YeoLab / merge_peaks

Pipeline for using IDR to produce a set of peaks given two replicate eCLIP peaks
9 stars 7 forks source link

Failed Jobs #10

Open Sanat-Mishra opened 3 years ago

Sanat-Mishra commented 3 years ago

Hi,

On executing the yaml file, all 7 jobs are failing with the following error message:

toil.leader.FailedJobsException: The job store 'file:/scratch/sanat.mishra/Thesis/eclip/merge_peaks/examples/AARS/.tmp/cwltoil_jobstore' contains 7 failed jobs: 'CWLWorkflow' kind-CWLWorkflow/instance-07ufg5ik, 'CWLWorkflow' kind-CWLWorkflow/instance-te8ikfkj, 'CWLJob' samtools view kind-CWLJob/instance-mlvmb13t, 'CWLJob' samtools view kind-CWLJob/instance-ise3vpe9, 'CWLWorkflow' kind-CWLWorkflow/instance-2zfokdt3, 'CWLJob' samtools view kind-CWLJob/instance-b_j5t4td, 'CWLJob' samtools view kind-CWLJob/instance-csv4vy5v

Additionally, for each job, the following is also included -

[2021-08-26T20:43:08+0200] [MainThread] [W] [toil.leader] Job 'CWLJob' samtools view kind-CWLJob/instance-b_j5t4td is completely failed
[2021-08-26T20:43:08+0200] [MainThread] [W] [toil.leader] Job failed with exit value 127: 'CWLJob' samtools view kind-CWLJob/instance-csv4vy5v
Exit reason: None
[2021-08-26T20:43:08+0200] [MainThread] [W] [toil.leader] No log file is present, despite job failing: 'CWLJob' samtools view kind-CWLJob/instance-csv4vy5v
[2021-08-26T20:43:08+0200] [MainThread] [W] [toil.job] Due to failure we are reducing the remaining try count of job 'CWLJob' samtools view kind-CWLJob/instance-csv4vy5v with ID kind-CWLJob/instance-csv4vy5v to 0

What's going wrong? Is there an issue with samtools?

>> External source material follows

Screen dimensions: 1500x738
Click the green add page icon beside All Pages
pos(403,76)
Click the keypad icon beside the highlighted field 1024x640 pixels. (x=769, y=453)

byee4 commented 3 years ago

Might be, can you try re-running the pipeline in serial (using cwl-ref runner instead of cwltoil)? It should just be a modification to this line (change to cwltool):

https://github.com/YeoLab/merge_peaks/blob/18933d4d4b00e97a8a0d155abbebad1fdbc254aa/wf/eCLIP_merge_peaks#L20

Sanat-Mishra commented 3 years ago

But I'm executing on a Slurm scheduler, hope this goes with it.

byee4 commented 3 years ago

Yes the reference runner should work but your job will only run on the current node. Just to make sure that the issues aren't related to your scheduler first

Sanat-Mishra commented 3 years ago

Hi,

It turns out that the tmp directory where the logs are written into was not accessible, so I explicitly defined one and found out that the error is actually as follows - /var/spool/slurm/d/job8920124/slurm_script: line 4: _toil_worker: command not found

I tried to find out why this is occurring, someone suggested installing toil using a Python virtualenv instead of a conda env. Unfortunately, that did not work out as well. Any leads on this issue?

Thanks.